When I first became a nurse I learned what it was like to be on the other side. To not be the patient but the caregiver. Working in the hospital I saw people in various types of distress whether it be physical disease/distress or emotional distress due to their new status as a patient. I often enjoyed the patient care I gave in the hospital but…and there’s always a but; it was really hard work. The patients were very ill and you have to take that responsibility to heart or you’re not doing your job appropriately. So you have very ill people who’s well being you were responsible for and the number of very ill patients you were responsible for was difficult to keep up with which often leads to a nurse becoming burnt out and leaving the hospital setting. Some nurses leave the profession all together and others look for different or alternative nursing positions.
After I left the hospital I wanted to leave the nursing profession all together. I couldn’t think outside the box of only working in the hospital. Also, Thomas’ challenges were beginning to emerge so we decided I would stay home. When Lelly was just under a year old I took a nursing position in a physician’s office. I stayed there 3 years.
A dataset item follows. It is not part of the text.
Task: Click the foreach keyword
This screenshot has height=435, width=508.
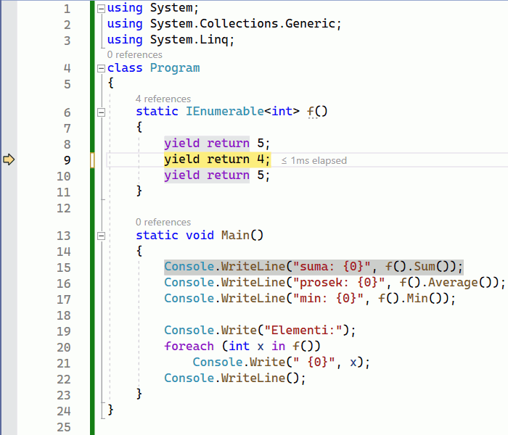Action: (x=189, y=347)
I think that job saved my sanity because in those years Thomas’ challenges and behavior were extremely difficult to deal with. He was hospitalized multiple times due to his aggressive behavior, in a psychiatric facility for children that was a 2 hour drive away. From there Thomas attended a residential school to address his behavior. He stayed there from ages 8-11 years.
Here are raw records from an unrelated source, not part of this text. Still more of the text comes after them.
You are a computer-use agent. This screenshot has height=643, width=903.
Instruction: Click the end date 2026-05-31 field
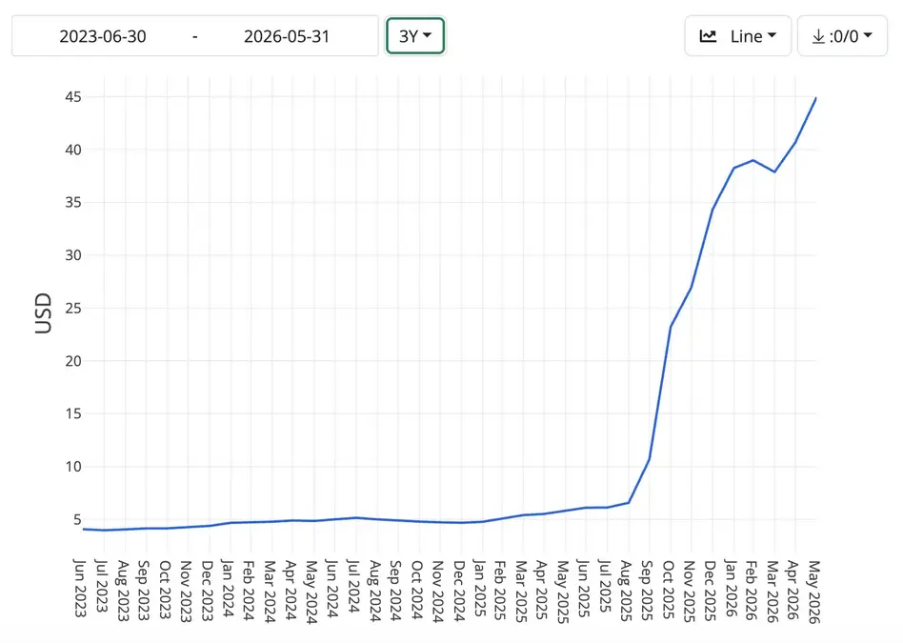[x=286, y=36]
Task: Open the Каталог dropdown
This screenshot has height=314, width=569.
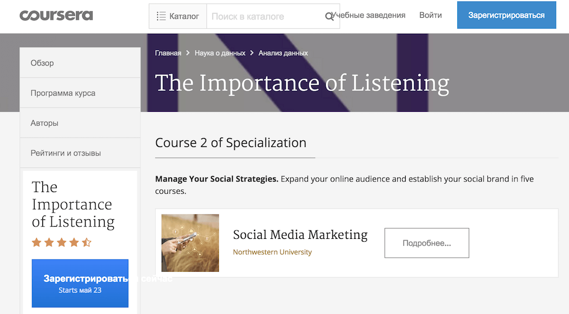Action: coord(178,16)
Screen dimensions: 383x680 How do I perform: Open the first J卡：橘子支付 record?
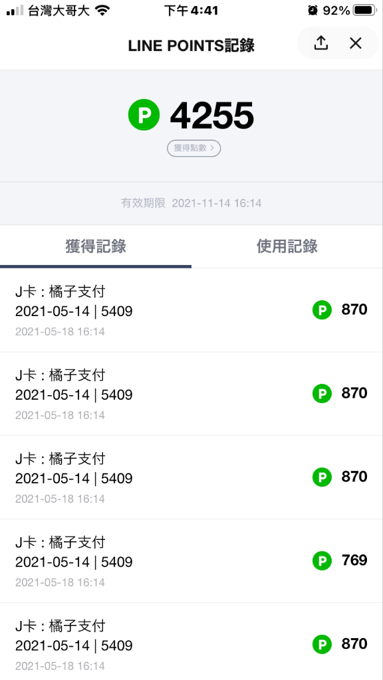coord(192,311)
In the meantime I wasn’t working. I was a full fledged stay at home mom with one foot in the special needs arena and one foot in the world of typical children thanks to my girls. I’ll always be grateful for them and that opportunity to experience being a regular mom of regular typical children.
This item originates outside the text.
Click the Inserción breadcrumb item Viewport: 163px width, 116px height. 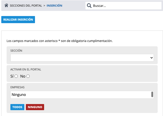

I stayed home until Samantha was 9 and entered the work place as a nurse full time. It was great! I had a couple of jobs before I was hired with for the DOE and really got back into hands on nursing. I work with and provide care for special education and medically fragile students. There is not one day where all I do is pass out bandaids or deal with common complaints of a stomachache. There’s so many nursing tasks these students need, we are busy just about all day long. I love my job with the DOE. I can’t tell you how many people are surprised when I tell them I enjoy going to work. If I hadn’t become a school nurse in this capacity with District 75 I don’t know where I would be working. It wouldn’t be a hospital that I know for sure.